At first, when I told it what I wanted to trade, it would just go ahead and execute orders. That’s powerful, but not how I want to run risk. So I gave it a hard rule:
> Before placing any order, read the full ticket back to me and wait for my explicit permission.
It wrote that into its own memory and now treats it as mandatory. Every ticket gets summarized in plain English—account (paper), strategy, side/size, order type, and net exposure—and then it pauses for my “yes” before submitting. Exactly how you’d brief a junior on a desk.
To stress‑test it, I asked Grok to build a strategy for an Iran war‑risk scenario: rates up, oil up, volatility up, equities down, dollar up. I didn’t give it tickers or markets. It automatically mapped that macro view into futures and FX—CL for crude, MES for equities, ZN for bonds, and a dollar sleeve via EUR/USD—without me having to spell out each symbol.
What impressed me most is that it didn’t ask “what market” to trade; instead, it asked what kind of core edge I wanted: mean reversion, trend, breakout, etc. I told it I wanted “no statistical edge” because this was a pure event shock. It understood immediately and treated the entire setup as an event‑driven playbook rather than a backtested signal.
The book it came back with was exactly what I had in mind:
- Long crude
- Short equities
- Short bonds (rates up)
- Long USD vs EUR via EUR/USD
DX wasn’t available in this setup, so it expressed the dollar leg through EUR/USD—short EUR/USD via euro FX futures to stay consistent with “dollar up.” Then it showed the whole **paper** portfolio in a clean table, labeled each leg (long oil, short equities, short bonds / rates up, long dollar via EUR/USD), read the tickets back to me, and waited for approval.
What I’m really getting out of this exercise is not just the trades, but the process. By running everything on paper with strict “ask for permission” guardrails, I’m figuring out exactly where I want automation to stop and human judgment to take over. At the same time, Grok is reinforcing how I like to trade, because I’ve been talking to it over time about my strategies, my macro views, and my preferences. It’s starting to internalize my style—how I think about regimes, how I size risk, what instruments I gravitate toward.

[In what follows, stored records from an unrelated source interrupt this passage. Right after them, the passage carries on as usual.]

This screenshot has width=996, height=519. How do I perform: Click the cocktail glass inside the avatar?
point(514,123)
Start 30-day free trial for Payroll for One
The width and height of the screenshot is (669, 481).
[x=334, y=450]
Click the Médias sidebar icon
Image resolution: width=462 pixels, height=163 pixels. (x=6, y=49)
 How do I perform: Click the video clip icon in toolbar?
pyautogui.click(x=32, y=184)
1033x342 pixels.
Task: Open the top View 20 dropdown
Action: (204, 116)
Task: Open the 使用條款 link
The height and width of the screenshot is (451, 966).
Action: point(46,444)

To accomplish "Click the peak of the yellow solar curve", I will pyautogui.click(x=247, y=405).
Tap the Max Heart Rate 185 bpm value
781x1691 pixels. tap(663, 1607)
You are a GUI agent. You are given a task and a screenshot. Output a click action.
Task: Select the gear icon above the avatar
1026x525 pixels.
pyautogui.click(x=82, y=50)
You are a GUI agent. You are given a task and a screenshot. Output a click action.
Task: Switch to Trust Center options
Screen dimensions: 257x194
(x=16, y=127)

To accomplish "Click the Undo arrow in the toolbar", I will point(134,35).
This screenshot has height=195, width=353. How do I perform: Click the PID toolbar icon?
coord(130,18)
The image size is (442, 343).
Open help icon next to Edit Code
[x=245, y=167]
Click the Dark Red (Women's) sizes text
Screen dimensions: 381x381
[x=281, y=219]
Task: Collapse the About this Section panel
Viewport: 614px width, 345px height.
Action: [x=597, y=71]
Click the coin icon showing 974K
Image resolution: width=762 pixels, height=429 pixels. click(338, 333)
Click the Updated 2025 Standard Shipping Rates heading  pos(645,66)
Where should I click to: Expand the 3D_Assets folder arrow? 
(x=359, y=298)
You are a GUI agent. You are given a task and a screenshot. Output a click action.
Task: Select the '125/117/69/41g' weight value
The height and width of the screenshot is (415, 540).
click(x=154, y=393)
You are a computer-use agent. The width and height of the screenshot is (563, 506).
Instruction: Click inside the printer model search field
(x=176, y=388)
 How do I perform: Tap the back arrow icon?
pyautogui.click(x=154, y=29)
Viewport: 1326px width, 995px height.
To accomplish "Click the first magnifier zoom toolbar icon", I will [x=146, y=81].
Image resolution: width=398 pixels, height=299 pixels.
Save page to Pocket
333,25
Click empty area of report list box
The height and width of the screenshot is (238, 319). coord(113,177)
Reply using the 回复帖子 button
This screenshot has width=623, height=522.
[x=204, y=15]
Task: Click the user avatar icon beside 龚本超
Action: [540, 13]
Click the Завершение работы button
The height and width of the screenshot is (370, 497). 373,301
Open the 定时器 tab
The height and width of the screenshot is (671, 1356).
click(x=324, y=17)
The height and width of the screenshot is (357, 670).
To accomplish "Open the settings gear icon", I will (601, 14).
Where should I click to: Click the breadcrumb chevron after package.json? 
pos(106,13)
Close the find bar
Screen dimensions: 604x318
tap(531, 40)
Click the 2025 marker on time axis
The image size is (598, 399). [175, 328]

So this ends up feeling less like a generic bot and more like a trading floor that actually knows me: it understands my playbook, proposes structures that fit my personality and approach, and then waits for my sign‑off before anything moves. That’s pretty awesome.
(See the screenshots for the actual tickets, the event‑shock layout, and the “read back and ask before executing” rule it wrote into memory.)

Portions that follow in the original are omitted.